I was in a window seat on the Blue Line, en route to meet friends for dinner. One teenage girl sat down next to a man in front of me; another sat beside me. They began by asking what kind of phone I had. The girl next to me patted down my pockets and, finding nothing, grabbed my coffee mug out of my hands. The girl in front put her finger in my face, getting as close as she could without touching me. They grabbed my legs. They threatened to rape me until I bled. One opened the other’s coat jacket, feigning—or not—that she had a weapon....
Trying to get the attention of other passengers, I shouted at the top of my lungs, “Leave me alone!” and “Stop touching me!” I tried to flee when the train stopped, but they boxed me in and shoved me back down into my seat. The man sitting in front of me, next to one of the girls who attacked me, never turned around. He rode the train for a few stops, while the assault was going on, and then departed. The only person to come to my defense was a petite twentysomething woman who told the girls to cut it out. The girls briefly yelled at her—which filled me with both gratitude and, on her behalf, regret—but then turned their attention back to me.
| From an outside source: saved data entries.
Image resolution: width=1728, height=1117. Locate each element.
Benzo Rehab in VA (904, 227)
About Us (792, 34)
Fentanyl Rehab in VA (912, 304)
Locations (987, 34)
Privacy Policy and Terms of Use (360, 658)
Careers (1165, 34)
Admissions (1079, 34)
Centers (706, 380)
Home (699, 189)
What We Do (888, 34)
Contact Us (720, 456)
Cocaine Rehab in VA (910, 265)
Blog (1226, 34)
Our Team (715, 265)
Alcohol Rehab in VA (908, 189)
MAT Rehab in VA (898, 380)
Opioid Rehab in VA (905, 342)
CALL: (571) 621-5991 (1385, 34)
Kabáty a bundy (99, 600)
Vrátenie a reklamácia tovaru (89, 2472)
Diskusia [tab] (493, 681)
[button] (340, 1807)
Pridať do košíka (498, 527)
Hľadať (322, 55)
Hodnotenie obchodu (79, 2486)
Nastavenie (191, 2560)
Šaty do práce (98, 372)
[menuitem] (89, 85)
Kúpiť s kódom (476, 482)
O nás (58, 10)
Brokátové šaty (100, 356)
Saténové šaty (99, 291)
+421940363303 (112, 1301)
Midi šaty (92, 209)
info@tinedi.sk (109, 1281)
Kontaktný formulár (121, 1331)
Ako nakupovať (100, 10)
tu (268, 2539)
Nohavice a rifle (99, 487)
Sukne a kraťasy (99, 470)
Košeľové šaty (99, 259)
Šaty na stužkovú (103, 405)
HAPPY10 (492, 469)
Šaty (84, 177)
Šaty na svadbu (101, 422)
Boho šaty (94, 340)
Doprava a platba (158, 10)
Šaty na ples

On my second attempt to escape, I took several punches but managed to shove past them. The girls chased me off the train, then back on it, then off again. The chase dragged on across two stops. I was finally able to hit the emergency button and alert the conductor. Later that day, bruised but not otherwise hurt, I identified the girls for the police.
It took a month before I rode the train by myself again. I still feel uncomfortable riding it alone at night. My dad, back in Kansas, sent me what seemed like every pepper sprayer available on Amazon. I bought myself a comically oversized pepper-spray fogger that my boyfriend calls the “criminal extinguisher.” I use earbuds more sparingly now. I rarely sit down on the train—that way I can’t be cornered.
After the incident, I felt angry at all the people on the crowded train car—there must have been 30 adults—who did nothing. When I screamed, no one tried to intervene. They didn’t hit the emergency call button. They didn’t even acknowledge that anything was happening. They just averted their eyes and let it continue.... I am still angry that no one really helped me.
Whatever, lady. Defend yourself. Your safety is not our problem. Or, you know, call the police if you like. Since people like her try to prevent us from being able to carry weapons to defend ourselves, why on Earth should we lift a finger to defend her?
I can't help but notice that she doesn't say anything about the color of her attackers. And it's telling that she's not upset with them for attacking her, she's upset because nobody protected her against them. Apparently some people are literally too stupid to learn from their experiences.